Why $\mathcal{O}_{X,x} \cong \oplus_i \mathfrak{m}^{i}/\mathfrak{m}^{i+1}$ as a $k$-vector spaces under some conditions? I'm reading the Gortz's Algebraic Geometry, p.327 and some question arises.
In the page, he argues as follows :
Let $k$ be a field and $X=\operatorname{Spec}A$ be a finite $k$-scheme. Then $X$ satisfies the equivalent properties of 5.20.

Thus we have $A= \prod_{x\in X}\mathcal{O}_{X,x}$, where $\mathcal{O}_{X,x}$ is a local finite-dimensional $k$-algebra.
Let us denote by $\mathfrak{m}$ the maximal ideal of $\mathcal{O}_{X,x}$. Then we have
$$ \mathcal{O}_{X,x} \cong \oplus_i \mathfrak{m}^{i}/\mathfrak{m}^{i+1}$$
as $k$-vector spaces.
Q.1 And why this isomorphism is true? My first attempt is to show that $\operatorname{dim}_k\oplus_i \mathfrak{m}^{i}/\mathfrak{m}^{i+1} = \operatorname{dm}_k\mathcal{O}_{X,x}$ And I stuck at some part of calculation of the dimension.
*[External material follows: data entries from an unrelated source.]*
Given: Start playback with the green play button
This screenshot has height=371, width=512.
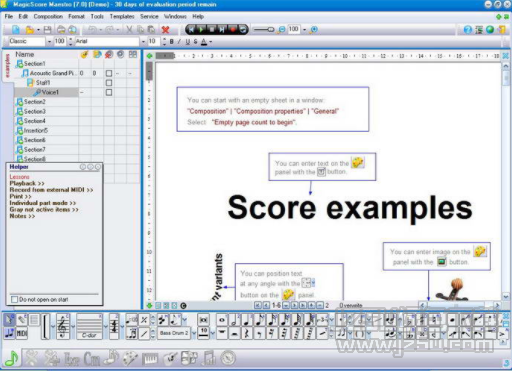Looking at the screenshot, I should (x=201, y=30).
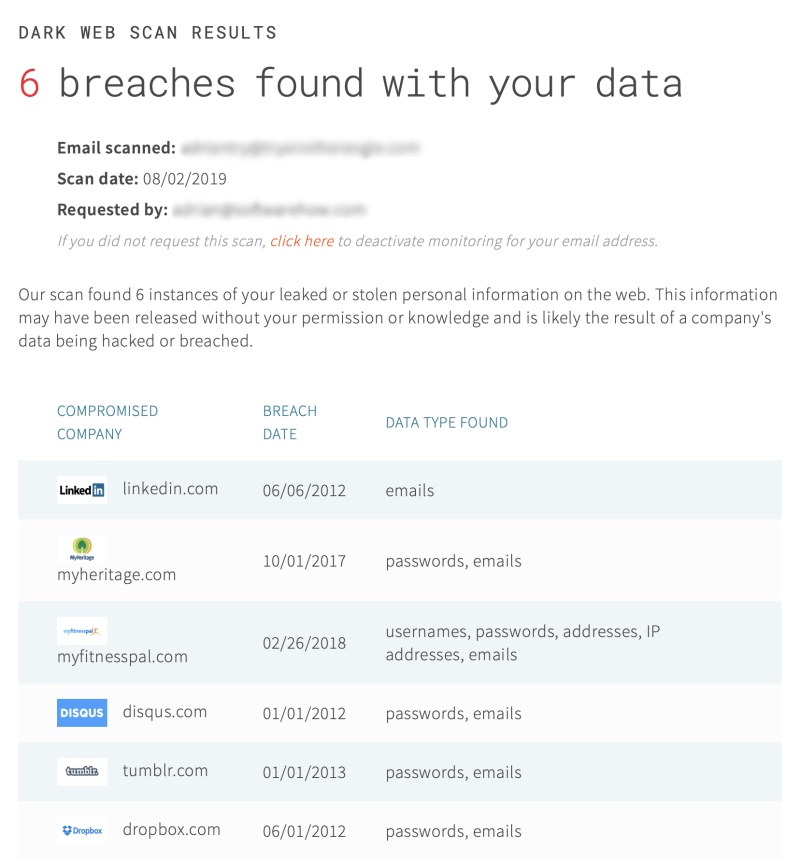Click the Disqus logo icon
This screenshot has width=800, height=862.
click(x=82, y=712)
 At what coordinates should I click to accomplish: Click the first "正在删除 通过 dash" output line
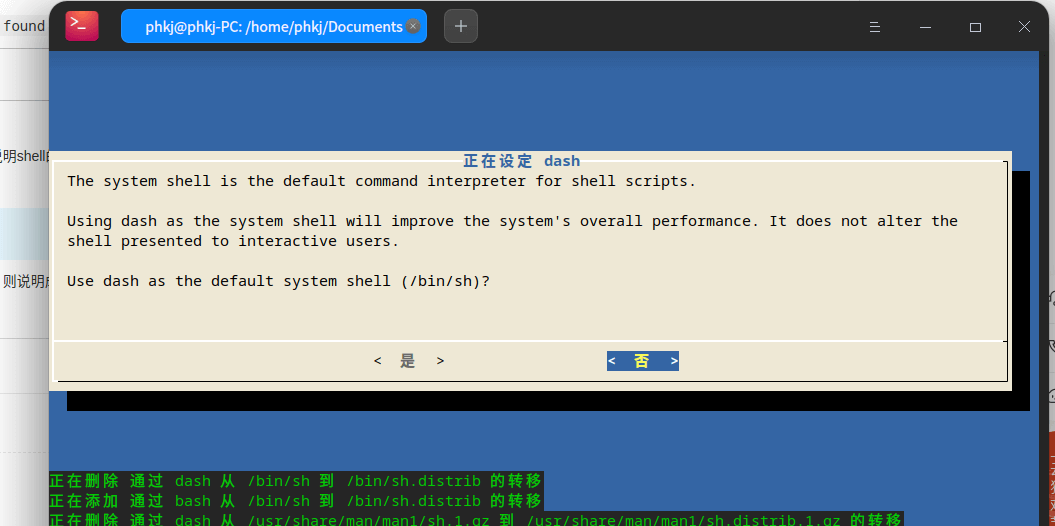tap(295, 481)
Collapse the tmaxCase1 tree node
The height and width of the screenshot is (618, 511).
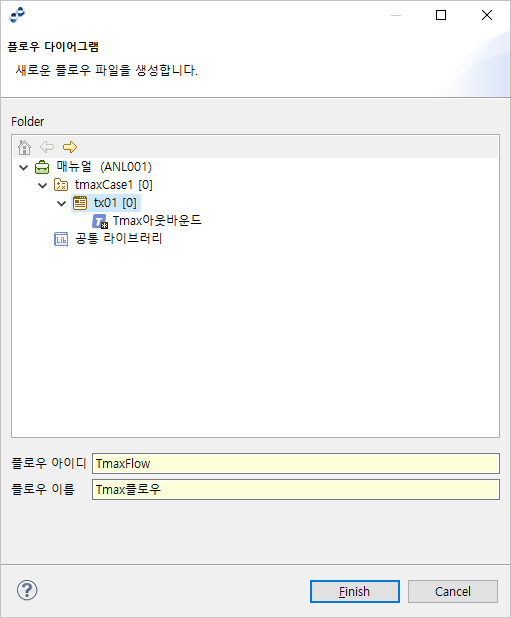pos(43,185)
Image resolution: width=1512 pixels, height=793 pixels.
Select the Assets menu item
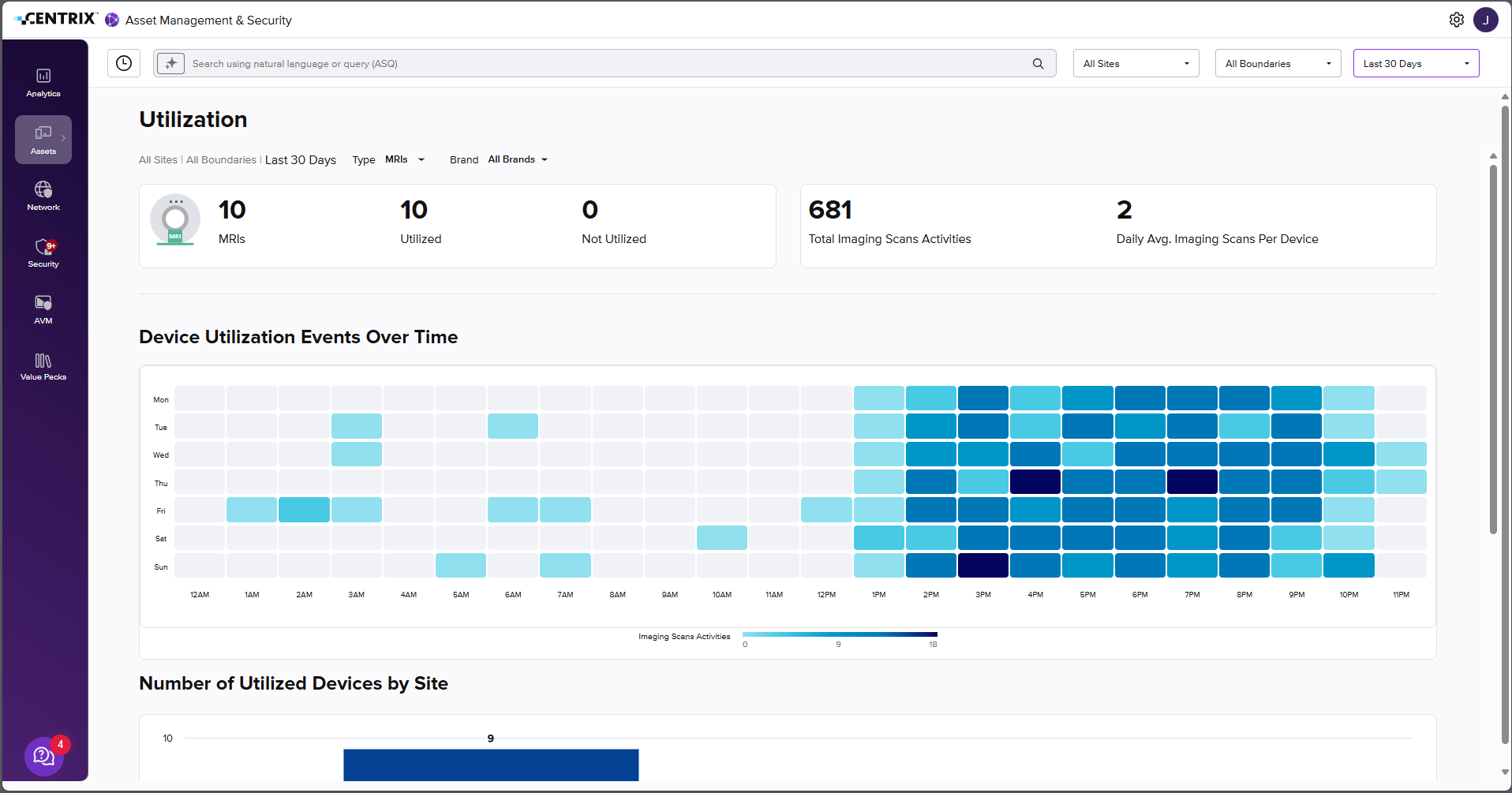[x=43, y=140]
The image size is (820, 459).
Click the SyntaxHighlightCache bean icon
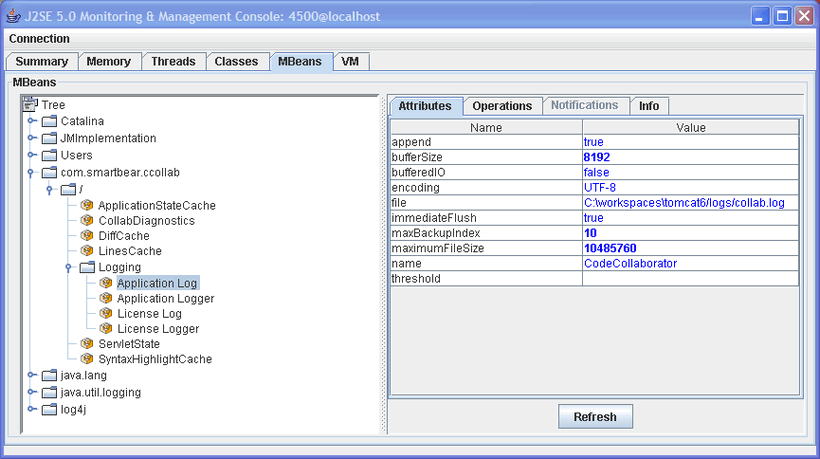point(87,359)
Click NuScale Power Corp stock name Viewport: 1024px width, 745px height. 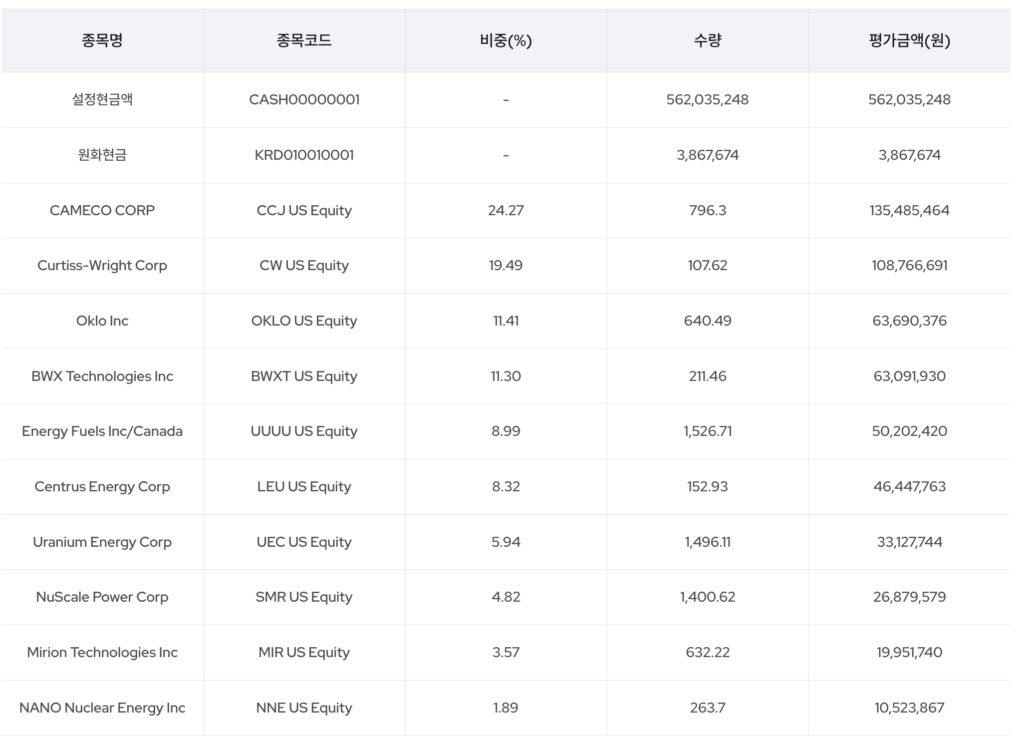[x=102, y=597]
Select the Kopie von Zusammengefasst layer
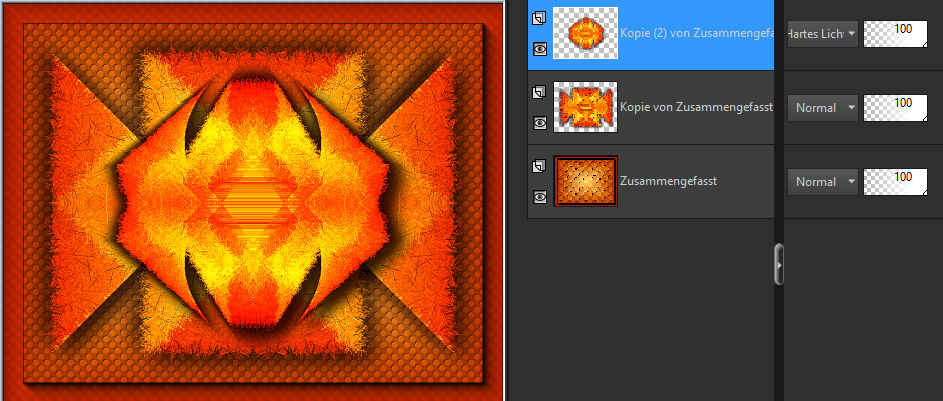943x401 pixels. coord(695,107)
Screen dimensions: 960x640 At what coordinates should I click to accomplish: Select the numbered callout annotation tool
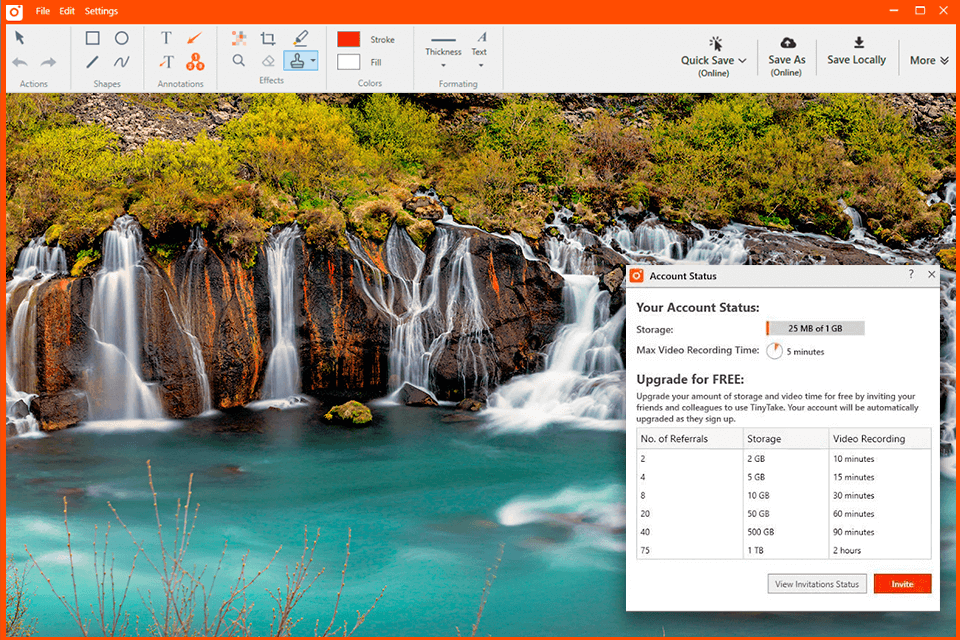coord(197,62)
Note that since $\mathcal{O}_{X,x}$ is artinian ( $ \because \operatorname{dim}X=0$), $\mathfrak{m} \supseteq \mathfrak{m}^{2} \supseteq \cdots$ stabilizes so that there exists $n$ such that $\mathcal{O}_{X,x} \supseteq \mathfrak{m} \supseteq \mathfrak{m}^{2} \supseteq \cdots \mathfrak{m}^{n} \supseteq \mathfrak{m}^{n+1} = \mathfrak{m}^{n} = \cdots$.
So, note that
$$\operatorname{dim}_{k}\oplus_i \mathfrak{m}^{i}/\mathfrak{m}^{i+1} = \operatorname{dim}_k(\mathcal{O}_{X,x}/\mathfrak{m}) + \operatorname{dim}_k(\mathfrak{m}/\mathfrak{m}^{2}) + \cdots + \operatorname{dim}_k (\mathfrak{m}^{n-1}/\mathfrak{m}^{n}) + \operatorname{dim}_k(\mathfrak{m}^{n}/\mathfrak{m}^{n+1})(=0) + 0 + \cdots = \operatorname{dim}_k\mathcal{O}_{X,x} - \operatorname{dim}_k\mathfrak{m}^{n}$$
(True?)
And issue that annoying me is the appearence of the term $\operatorname{dim}_k\mathfrak{m}^{n}$. Can any one rescue from this embarrassing situation?
EDIT : I think that we may use the Nakayama Lemma to guarantee that $\mathfrak{m}^{n}= 0 $. Does it works?
 A: The fact that $\mathfrak{m}^n = 0$ combines both Nakayama's Lemma together with topology. The ring $\mathcal{O}_{X,x}$ is local, of finite-type, defined over $k$, so it is a local Noetherian ring. In such a ring one necessary has that $\bigcap_n  \mathfrak{m}^n = 0$, and since it is Artinian we can conclude that some power of $\mathfrak{m}$ must be equal to zero.
So why does $\bigcap_n \mathfrak{m}^n = 0$? If we regard $\mathcal{O}_{X,x}$ as a module over itself then we can define the $\mathfrak{m}$-topology. The "Artin-Rees Lemma" says (reallly a consequence of this lemma), that the subspace topology on $\mathfrak{m}$ and the $\mathfrak{m}$-topology on it are the same. If we are willing to accept that the two natural topologies on this subspace $\mathfrak{m}$ are equal then $I = \bigcap_n \mathfrak{m}^n$ is the intersection of all neighborhoods of $0$ in the $\mathfrak{m}$-topology. However, $\mathfrak{m}I$ is also open, since the two topologies are equal, and we conclude that $\mathfrak{m}I = I$, and now by Nakayama's Lemma we can conclude that $I = 0$.